▸ Provided material
*** Begin section ***

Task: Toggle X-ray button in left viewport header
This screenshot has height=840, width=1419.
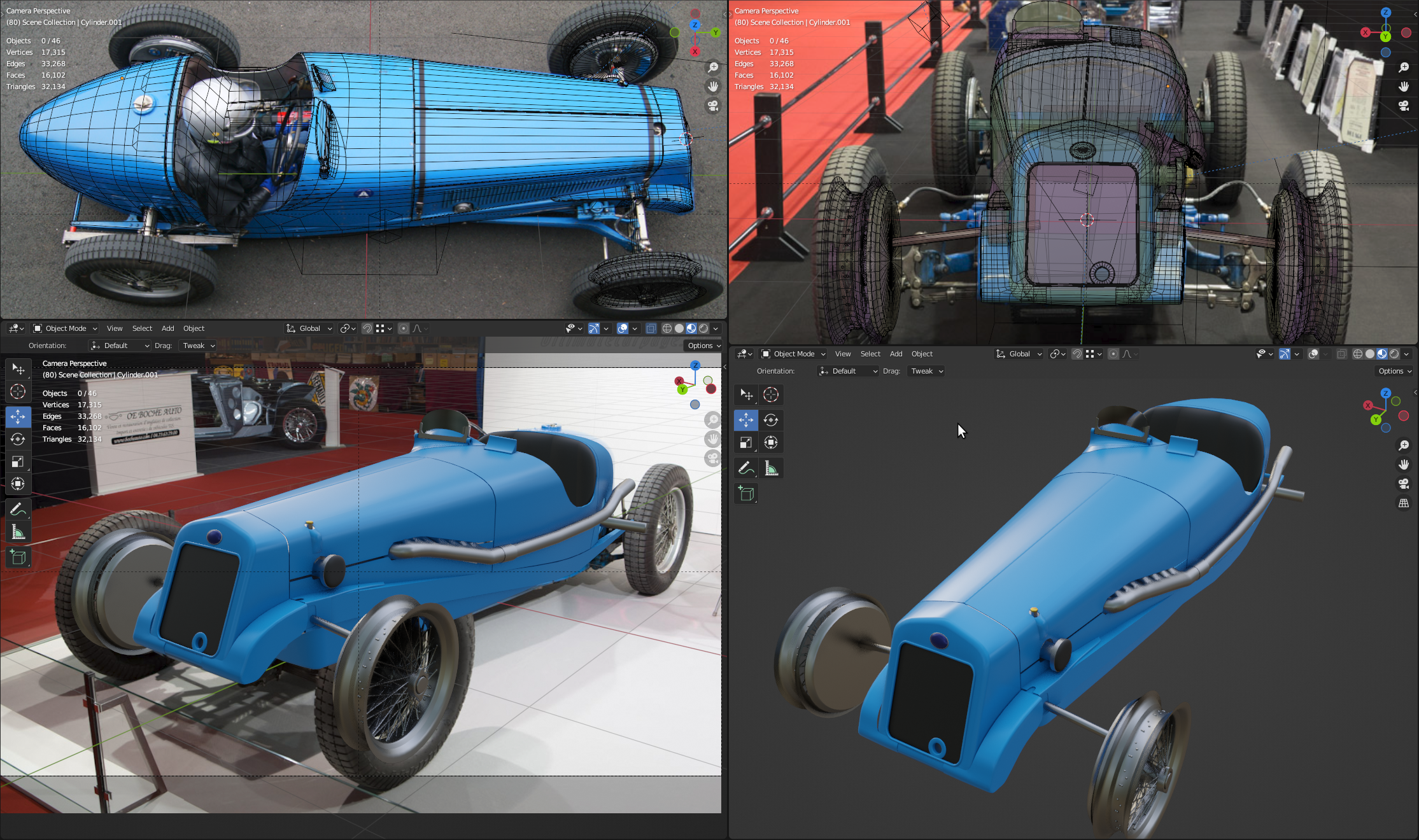Action: click(x=651, y=328)
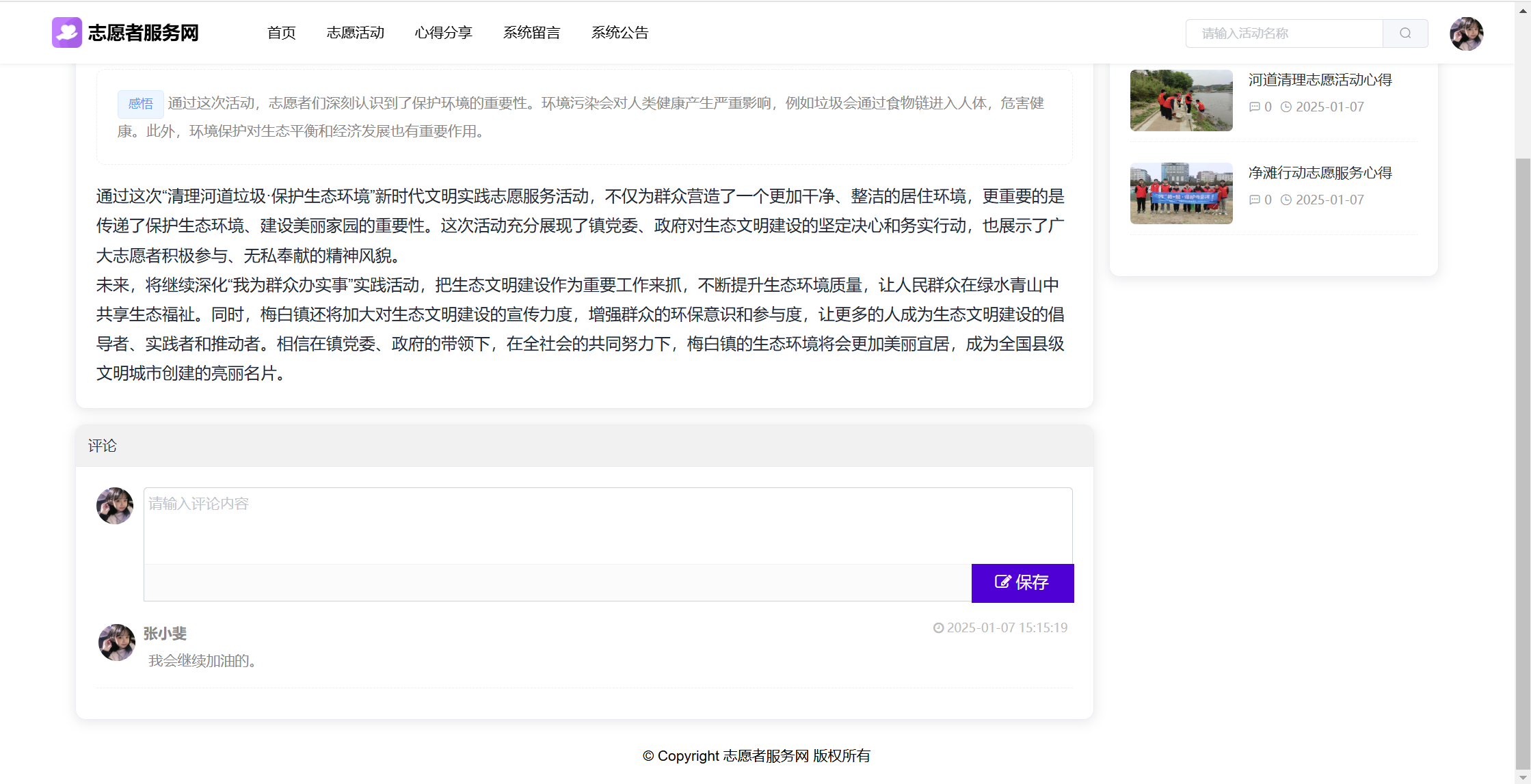The height and width of the screenshot is (784, 1531).
Task: Click the purple heart site logo
Action: tap(67, 33)
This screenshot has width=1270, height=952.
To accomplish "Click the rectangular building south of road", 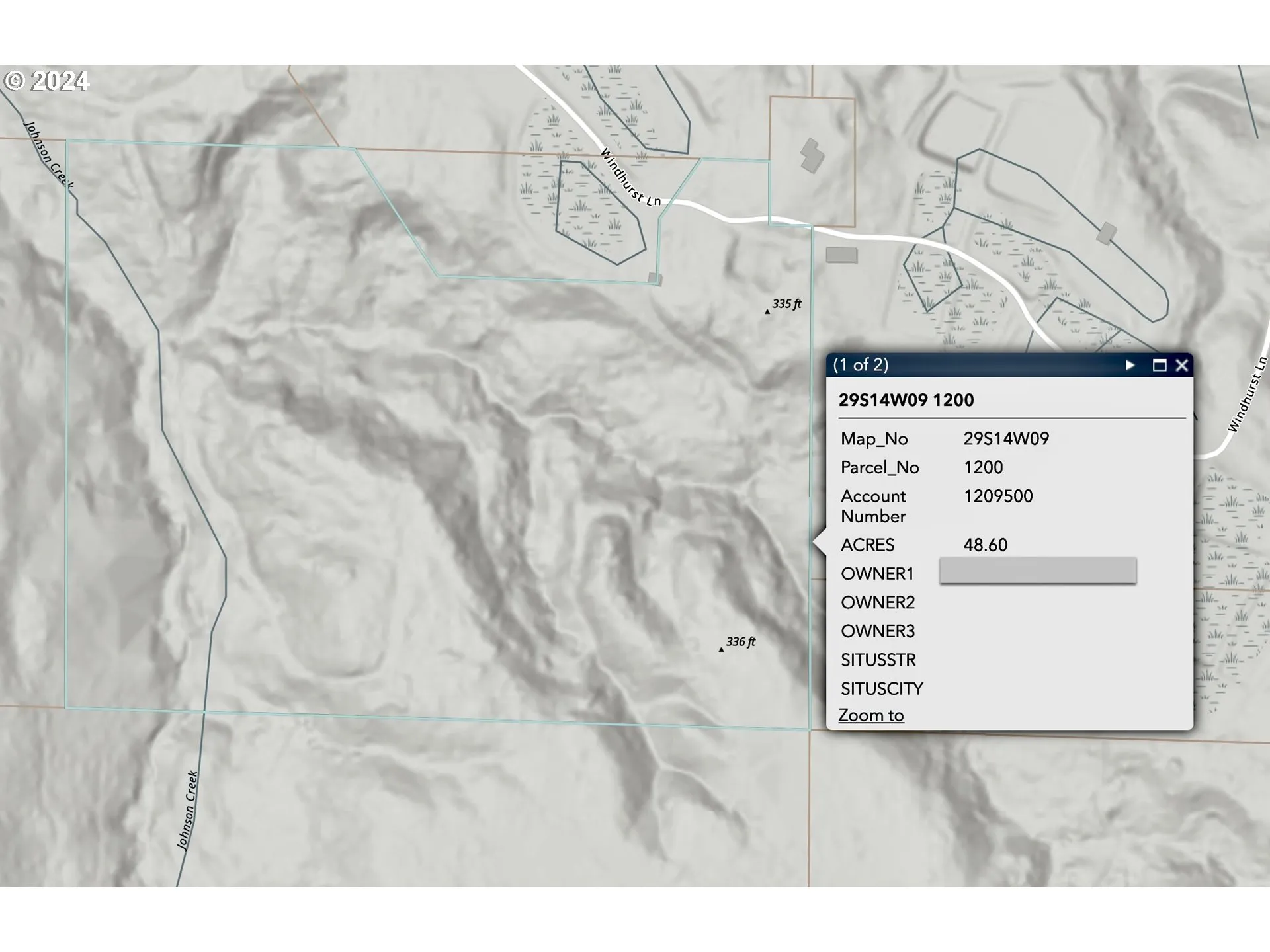I will (841, 255).
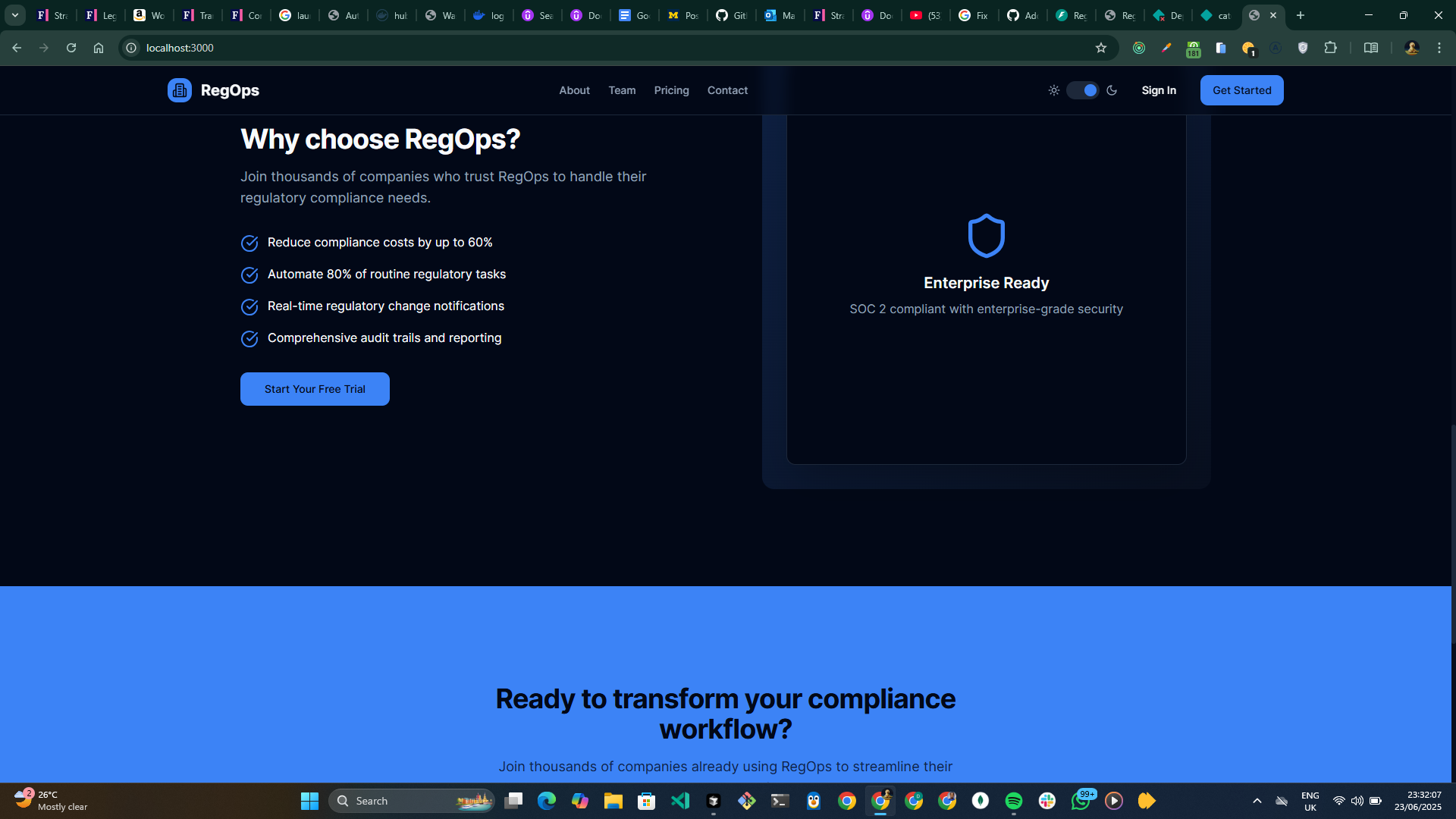The image size is (1456, 819).
Task: Open browser side panel icon
Action: (x=1370, y=48)
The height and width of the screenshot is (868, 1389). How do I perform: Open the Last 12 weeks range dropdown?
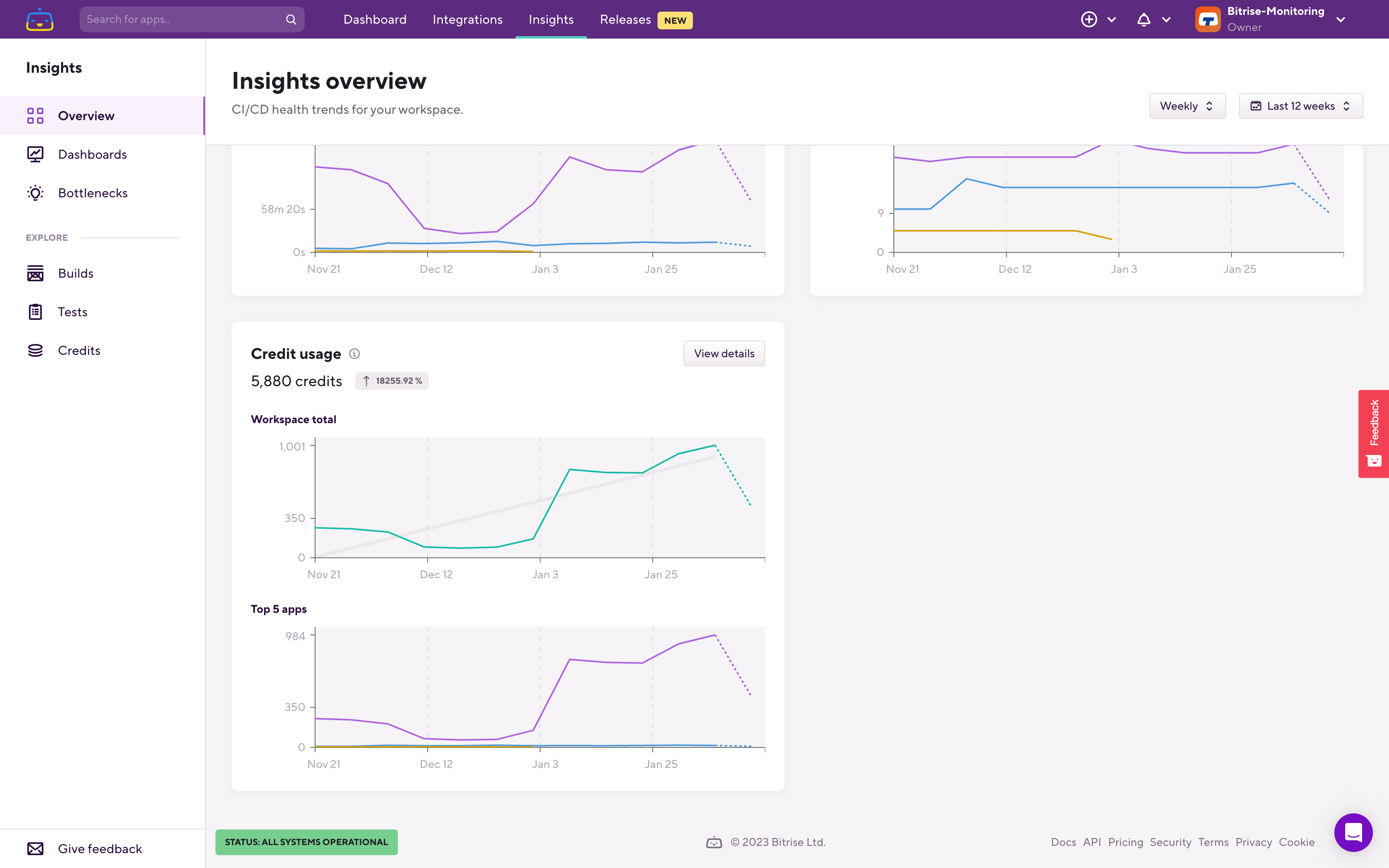(1300, 106)
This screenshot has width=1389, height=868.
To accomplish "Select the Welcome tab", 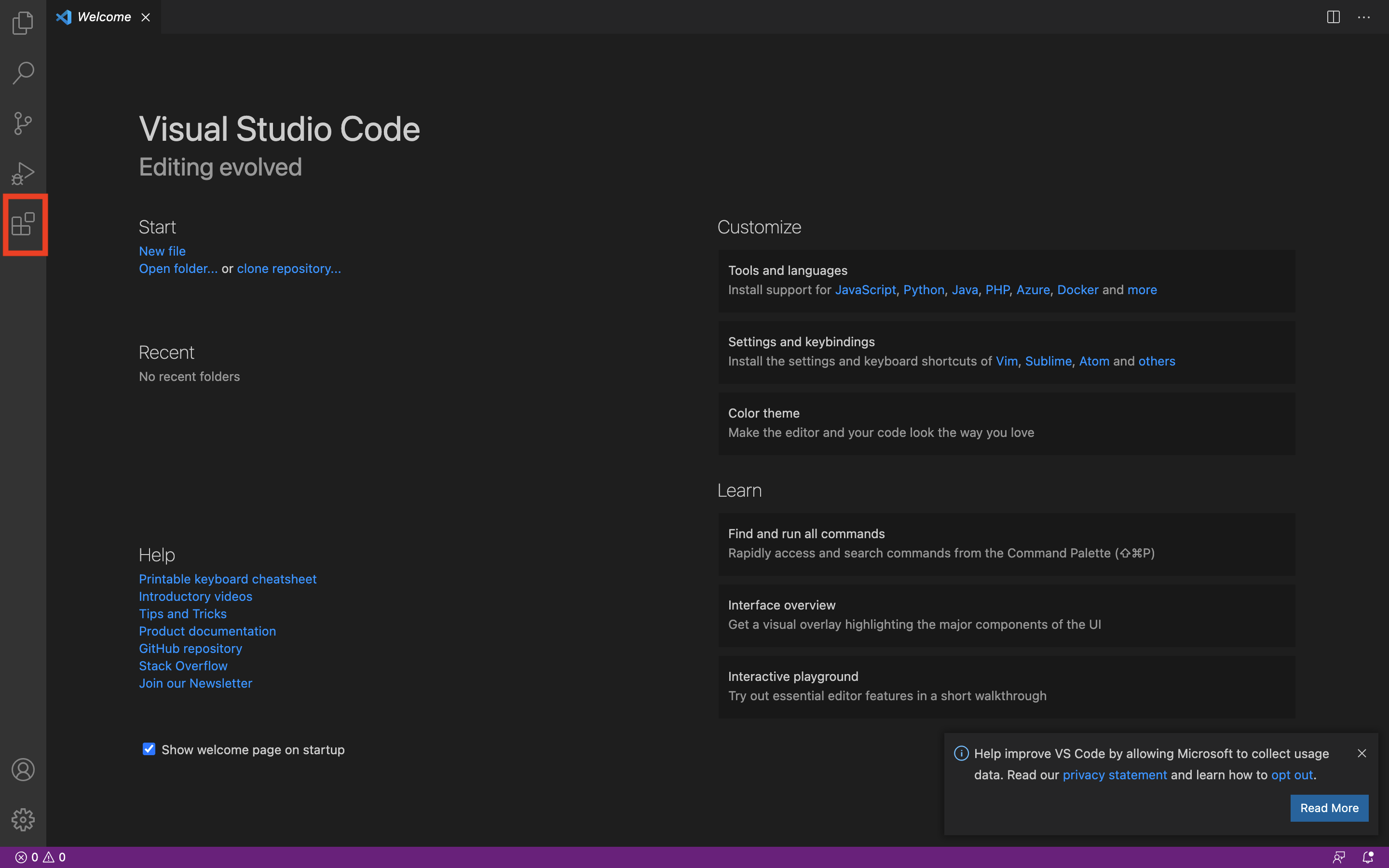I will [104, 17].
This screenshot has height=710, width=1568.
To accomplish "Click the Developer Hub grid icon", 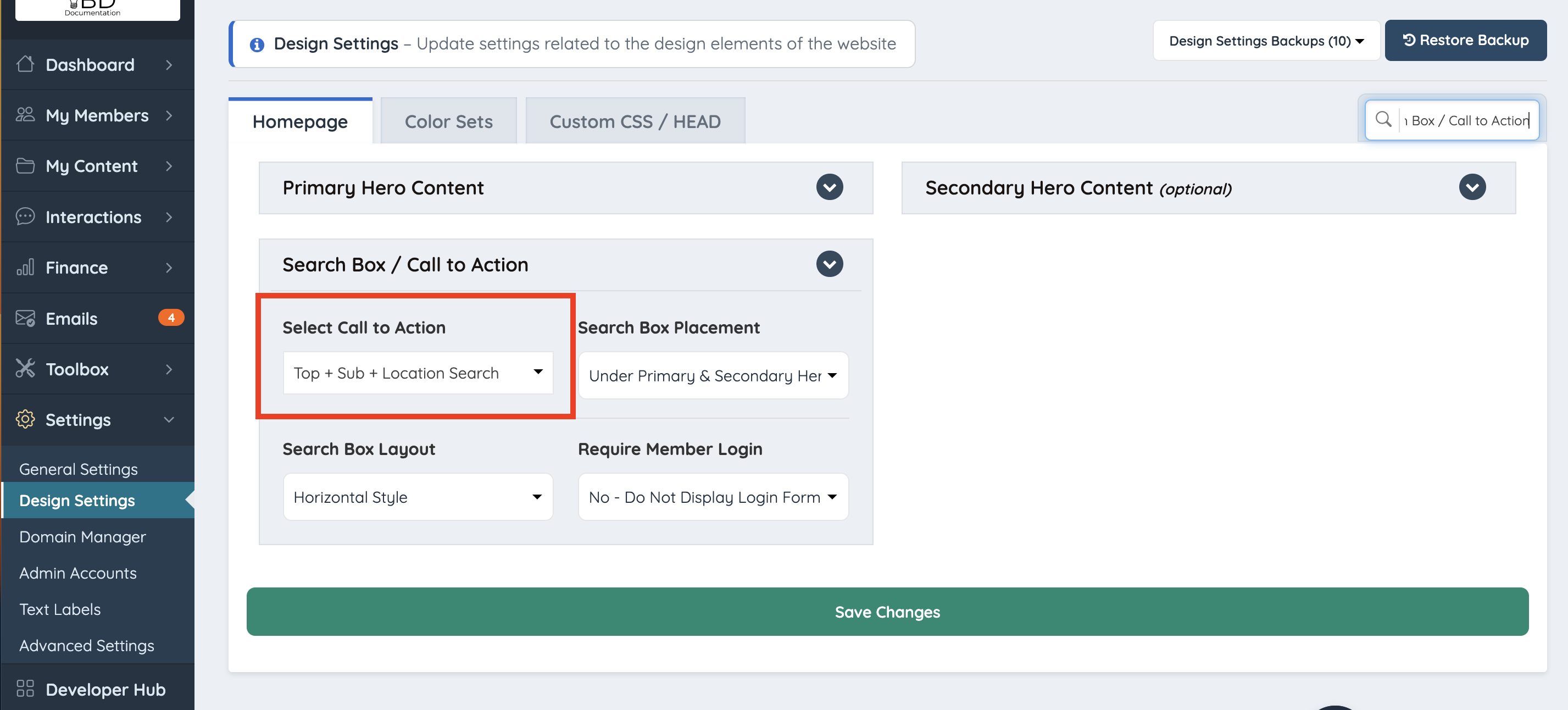I will (25, 688).
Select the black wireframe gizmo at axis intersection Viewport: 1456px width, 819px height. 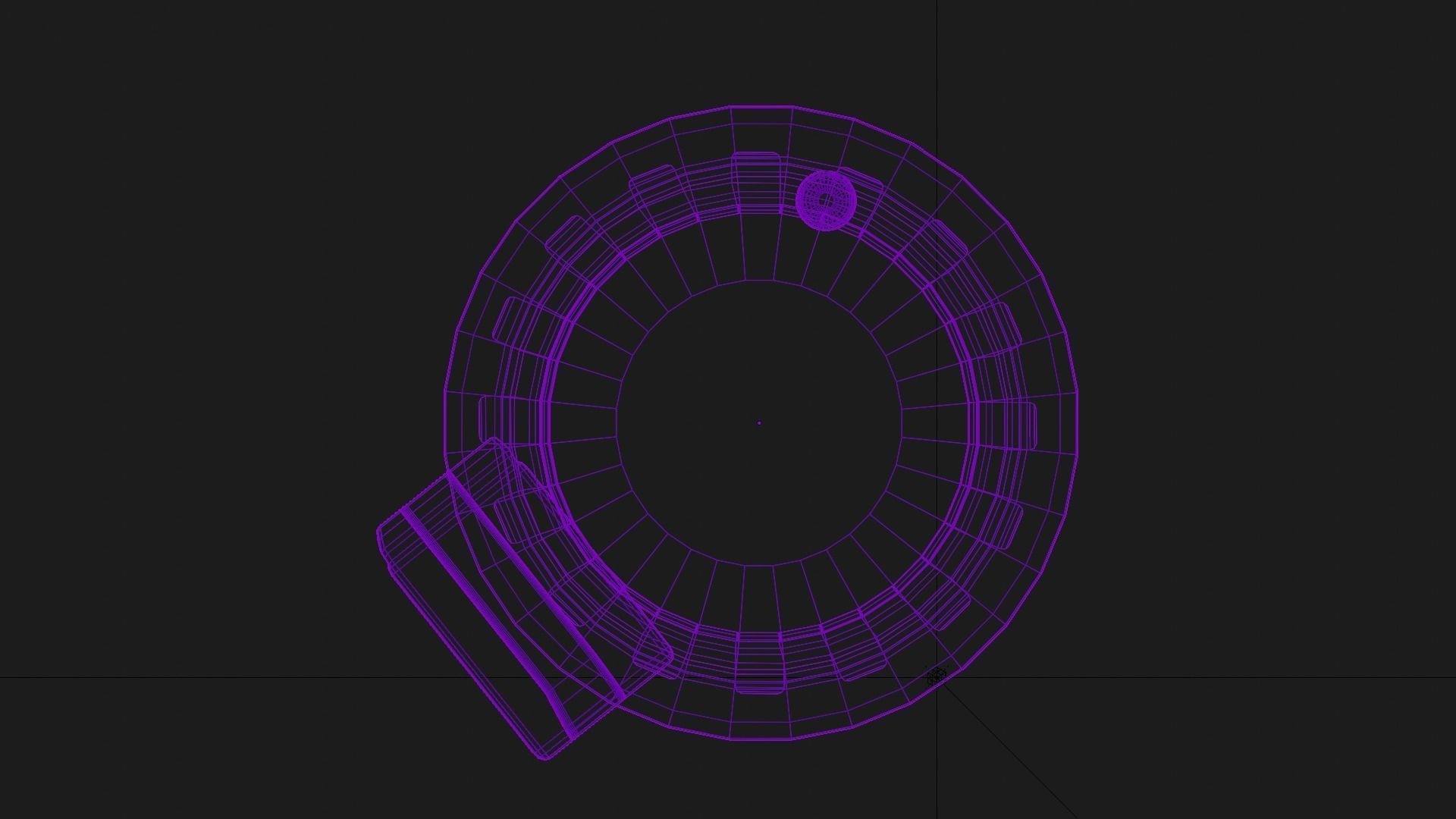[937, 676]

*** End section ***

▸ Work instruction
Exactly as written, restate the lines above from the opening line through the one holding "This screenshot has width=1270, height=952.", omitting the pictures.

▸ Written reply
Task: Toggle X-ray button in left viewport header
This screenshot has height=840, width=1419.
Action: click(x=651, y=328)
The height and width of the screenshot is (784, 1531).
Task: Click the purple heart site logo
Action: tap(67, 33)
This screenshot has width=1270, height=952.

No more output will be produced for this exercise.